Wantirna Residential Aged Care

 

The Wantirna residential aged care facility is a new 120-bed residential building, built with dementia-friendly surroundings and suited to older people with complex care needs or limited mobility. BigPlans was engaged by the Victorian Department of Health & Human Services, to validate new hospitals and aged care facilities during the design stage. Using real world size scaling to review floor plans, room sizes before building commences has alleviated the costly exercise of retro fitting new buildings post build. Large workshops with all stakeholders have proven invaluable to the design process of any large commercial build.

How it works

Traditionally, architectural designs would be reviewed and tested by user groups using only 2D drawings, 3D virtual models or physical architectural prototypes.

But Melbourne company Big Plans offers a cost-effective alternative. Using overhead projectors, the architectural plans of our new Wantirna residential aged care facility are cast life-size onto a large white floor. This allows clinicians, nurses, back of house staff, engineers, project managers and designers to walk through full-scale floor plans of the new facility.

Nurses push wheelchairs and move patient beds around resident bedrooms. They’re testing the spatial practicality of doorways and ensuites.
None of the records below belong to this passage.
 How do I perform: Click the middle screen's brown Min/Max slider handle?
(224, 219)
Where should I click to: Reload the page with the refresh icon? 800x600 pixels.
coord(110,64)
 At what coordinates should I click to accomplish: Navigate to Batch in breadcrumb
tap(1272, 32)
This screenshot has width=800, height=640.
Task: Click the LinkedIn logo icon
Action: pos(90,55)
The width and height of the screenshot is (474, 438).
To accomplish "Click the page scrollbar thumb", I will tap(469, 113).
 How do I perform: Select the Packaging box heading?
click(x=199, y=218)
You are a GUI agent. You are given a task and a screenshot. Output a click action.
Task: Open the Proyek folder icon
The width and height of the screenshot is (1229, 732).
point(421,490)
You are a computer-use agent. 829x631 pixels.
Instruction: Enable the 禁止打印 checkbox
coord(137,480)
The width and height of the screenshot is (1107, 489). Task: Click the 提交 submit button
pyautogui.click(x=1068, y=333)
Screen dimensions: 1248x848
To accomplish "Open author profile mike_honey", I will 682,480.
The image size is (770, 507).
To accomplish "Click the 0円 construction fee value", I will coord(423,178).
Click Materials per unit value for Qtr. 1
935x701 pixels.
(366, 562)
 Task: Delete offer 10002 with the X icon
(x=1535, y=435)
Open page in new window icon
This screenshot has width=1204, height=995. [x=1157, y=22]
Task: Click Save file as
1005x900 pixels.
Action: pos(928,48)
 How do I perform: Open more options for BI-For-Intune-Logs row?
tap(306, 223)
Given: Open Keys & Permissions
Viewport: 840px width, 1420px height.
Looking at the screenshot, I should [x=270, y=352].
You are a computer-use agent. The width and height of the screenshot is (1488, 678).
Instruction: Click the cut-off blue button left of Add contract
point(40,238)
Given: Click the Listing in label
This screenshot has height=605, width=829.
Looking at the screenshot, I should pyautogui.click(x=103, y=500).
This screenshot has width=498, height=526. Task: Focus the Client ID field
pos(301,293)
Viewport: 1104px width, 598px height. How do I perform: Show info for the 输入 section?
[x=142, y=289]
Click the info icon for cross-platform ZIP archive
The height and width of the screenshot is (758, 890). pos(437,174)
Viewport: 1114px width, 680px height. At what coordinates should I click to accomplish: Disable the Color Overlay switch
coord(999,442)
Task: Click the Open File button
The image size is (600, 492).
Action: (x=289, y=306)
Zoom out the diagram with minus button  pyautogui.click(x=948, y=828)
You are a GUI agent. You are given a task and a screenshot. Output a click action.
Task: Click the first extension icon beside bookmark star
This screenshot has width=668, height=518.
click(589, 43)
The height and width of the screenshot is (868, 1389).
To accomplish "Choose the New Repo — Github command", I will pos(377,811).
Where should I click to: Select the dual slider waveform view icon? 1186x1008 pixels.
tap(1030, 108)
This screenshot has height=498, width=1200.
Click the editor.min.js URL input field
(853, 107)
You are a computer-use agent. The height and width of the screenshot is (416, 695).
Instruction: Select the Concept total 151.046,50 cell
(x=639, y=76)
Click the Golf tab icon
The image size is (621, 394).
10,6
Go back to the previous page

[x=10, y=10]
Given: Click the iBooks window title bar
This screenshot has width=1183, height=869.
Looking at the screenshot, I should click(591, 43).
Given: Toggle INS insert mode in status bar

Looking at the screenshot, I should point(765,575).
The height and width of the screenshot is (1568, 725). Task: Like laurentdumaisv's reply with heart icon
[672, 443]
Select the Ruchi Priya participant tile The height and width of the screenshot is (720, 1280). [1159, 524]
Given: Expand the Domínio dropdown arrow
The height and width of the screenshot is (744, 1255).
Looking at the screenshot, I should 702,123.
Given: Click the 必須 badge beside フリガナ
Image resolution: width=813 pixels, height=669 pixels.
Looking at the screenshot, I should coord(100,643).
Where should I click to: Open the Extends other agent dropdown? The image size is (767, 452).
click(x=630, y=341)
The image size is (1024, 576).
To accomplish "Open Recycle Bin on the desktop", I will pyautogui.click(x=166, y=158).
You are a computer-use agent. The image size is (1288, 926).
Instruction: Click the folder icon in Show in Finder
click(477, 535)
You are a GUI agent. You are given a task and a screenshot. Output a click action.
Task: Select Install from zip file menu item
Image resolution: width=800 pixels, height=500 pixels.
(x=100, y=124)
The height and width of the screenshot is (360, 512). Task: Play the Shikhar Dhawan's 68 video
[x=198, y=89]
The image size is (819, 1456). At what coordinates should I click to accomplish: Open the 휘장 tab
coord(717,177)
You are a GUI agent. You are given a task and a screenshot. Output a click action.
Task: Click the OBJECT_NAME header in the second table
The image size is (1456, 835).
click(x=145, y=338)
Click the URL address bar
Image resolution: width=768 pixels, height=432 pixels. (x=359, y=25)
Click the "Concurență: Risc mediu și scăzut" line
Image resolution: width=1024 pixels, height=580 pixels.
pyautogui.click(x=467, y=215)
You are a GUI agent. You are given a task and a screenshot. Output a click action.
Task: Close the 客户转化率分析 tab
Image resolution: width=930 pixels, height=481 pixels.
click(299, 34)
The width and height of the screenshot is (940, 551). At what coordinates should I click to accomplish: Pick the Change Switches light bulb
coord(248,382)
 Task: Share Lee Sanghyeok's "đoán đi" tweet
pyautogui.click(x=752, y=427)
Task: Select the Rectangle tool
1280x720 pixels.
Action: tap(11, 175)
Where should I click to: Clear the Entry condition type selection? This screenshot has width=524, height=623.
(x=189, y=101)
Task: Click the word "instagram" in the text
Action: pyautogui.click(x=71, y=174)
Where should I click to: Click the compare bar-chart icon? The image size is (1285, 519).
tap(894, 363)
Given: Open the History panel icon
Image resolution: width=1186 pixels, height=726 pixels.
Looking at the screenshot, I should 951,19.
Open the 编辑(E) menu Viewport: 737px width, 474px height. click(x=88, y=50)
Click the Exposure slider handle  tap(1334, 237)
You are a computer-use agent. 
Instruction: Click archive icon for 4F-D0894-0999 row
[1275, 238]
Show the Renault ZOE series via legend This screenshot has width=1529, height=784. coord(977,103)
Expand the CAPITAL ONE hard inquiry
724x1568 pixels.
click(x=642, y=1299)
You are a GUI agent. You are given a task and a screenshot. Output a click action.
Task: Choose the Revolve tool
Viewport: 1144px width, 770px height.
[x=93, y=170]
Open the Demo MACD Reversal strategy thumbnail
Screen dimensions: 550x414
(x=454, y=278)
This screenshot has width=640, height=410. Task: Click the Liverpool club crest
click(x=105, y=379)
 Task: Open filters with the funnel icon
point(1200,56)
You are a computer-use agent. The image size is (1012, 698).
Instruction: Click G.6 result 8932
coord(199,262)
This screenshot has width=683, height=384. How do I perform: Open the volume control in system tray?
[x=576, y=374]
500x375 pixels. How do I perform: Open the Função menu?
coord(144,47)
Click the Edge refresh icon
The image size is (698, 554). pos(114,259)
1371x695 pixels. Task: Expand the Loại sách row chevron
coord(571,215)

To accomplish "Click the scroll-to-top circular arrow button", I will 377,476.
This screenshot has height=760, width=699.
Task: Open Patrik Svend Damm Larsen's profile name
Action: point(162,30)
Meanwhile, designers are using iPads to view the layout, interiors and sightlines in 3D.

Zoltan Kokai, Executive Director of Information, Technology and Capital Projects at Eastern Health is here with his team to test the plans before signing off on the designs of the new residential aged care facility.

'It is sometimes very challenging to visualise what a two-dimensional plan will look like in 3D,' he says. Today, thanks to this new technique, the team have made a crucial discovery.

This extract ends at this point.